Но "показывать" уже было некому: Бобъ проскользнулъ на. улицу и машинально пошелъ по направленію къ "квартирѣ" Бартлея. Онъ шелъ задумавшись, и только кучка зѣвавъ, собравшаяся у крыльца, остановила на себѣ его вниманіе; а центромъ этой кучки оказался какой-то человѣкъ, котораго крѣпко держали два жандарма, не выпуская изъ своихъ цѣпкихъ объятій. Пойманный (не кто иной, какъ Джэкъ) кричалъ во всю глотку:
-- Да не я же виноватъ! Я ихъ не умѣю дѣлать, а дѣлалъ... Пустите же, пустите! Я вамъ скажу, кто во всемъ виноватъ... Я во всемъ признаюсь! Я ничего, клянусь вамъ, ничего не дѣлалъ, и... вы ошибаетесь, это не я... Это -- Бобъ Юэттъ; его и хватайте! Я вамъ даже скажу, гдѣ онъ живетъ. Пустите же, говорятъ вамъ! Провались я на этомъ мѣстѣ, если я солгу! Онъ живетъ въ Кларкенуэлѣ... Я вамъ...

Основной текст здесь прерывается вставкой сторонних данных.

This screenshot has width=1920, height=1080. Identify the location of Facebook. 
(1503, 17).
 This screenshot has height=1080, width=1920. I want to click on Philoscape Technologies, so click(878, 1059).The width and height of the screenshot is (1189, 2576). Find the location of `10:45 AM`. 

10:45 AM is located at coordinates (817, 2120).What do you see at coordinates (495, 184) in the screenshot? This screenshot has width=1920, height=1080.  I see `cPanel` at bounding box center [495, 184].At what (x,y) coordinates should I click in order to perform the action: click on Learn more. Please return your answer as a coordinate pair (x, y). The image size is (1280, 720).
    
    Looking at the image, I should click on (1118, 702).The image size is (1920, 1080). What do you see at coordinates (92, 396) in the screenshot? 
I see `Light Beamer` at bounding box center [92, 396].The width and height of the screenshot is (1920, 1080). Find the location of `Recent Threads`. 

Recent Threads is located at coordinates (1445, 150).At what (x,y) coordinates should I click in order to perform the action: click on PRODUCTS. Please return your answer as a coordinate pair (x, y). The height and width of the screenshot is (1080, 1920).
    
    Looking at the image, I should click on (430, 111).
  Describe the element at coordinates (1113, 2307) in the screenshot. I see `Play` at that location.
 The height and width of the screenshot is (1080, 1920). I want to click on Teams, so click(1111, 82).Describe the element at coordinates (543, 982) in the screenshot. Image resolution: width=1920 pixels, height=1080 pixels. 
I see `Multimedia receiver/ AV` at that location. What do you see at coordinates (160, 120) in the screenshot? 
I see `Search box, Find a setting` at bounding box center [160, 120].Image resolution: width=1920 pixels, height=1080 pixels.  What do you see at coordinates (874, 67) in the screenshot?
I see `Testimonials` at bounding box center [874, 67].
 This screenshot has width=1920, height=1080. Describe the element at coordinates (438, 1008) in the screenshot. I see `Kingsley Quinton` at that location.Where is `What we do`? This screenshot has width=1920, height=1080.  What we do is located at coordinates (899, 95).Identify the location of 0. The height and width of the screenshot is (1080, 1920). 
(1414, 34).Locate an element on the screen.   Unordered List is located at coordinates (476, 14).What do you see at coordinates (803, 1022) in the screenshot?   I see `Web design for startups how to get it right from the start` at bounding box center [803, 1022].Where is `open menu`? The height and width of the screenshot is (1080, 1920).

Жандармы понукали его, угощая пинками, и перекидывались насмѣшливыми взглядами и улыбочками. Зѣваки тоже кивали на пойманнаго головой и громко ругали его, какъ труса, который спѣшить выдать товарища изъ боязни за свою собственную шкуру.
Бобъ, первое движеніе котораго было бѣжать, не могъ двинуться съ мѣста; но, разсудивъ, что не слѣдуетъ обращать на себя вниманіе толпы, двинулся впередъ вмѣстѣ съ нею. Свернуть въ сторону было некуда, и онъ по неволѣ шелъ минутъ пять словно во снѣ. Наконецъ, толпа зашла за уголъ,-- и тутъ только ужасъ окончательно овладѣлъ имъ: какъ звѣрь, вдругъ лишенный зрѣнія, онъ ринулся впередъ, и не помнитъ, какъ это случилось, что его сшибла съ ногъ телѣга, о которую онъ ударился грудью, со всего разбѣга. По счастію, она ѣхала шагомъ, но едва не задѣла его колесомъ.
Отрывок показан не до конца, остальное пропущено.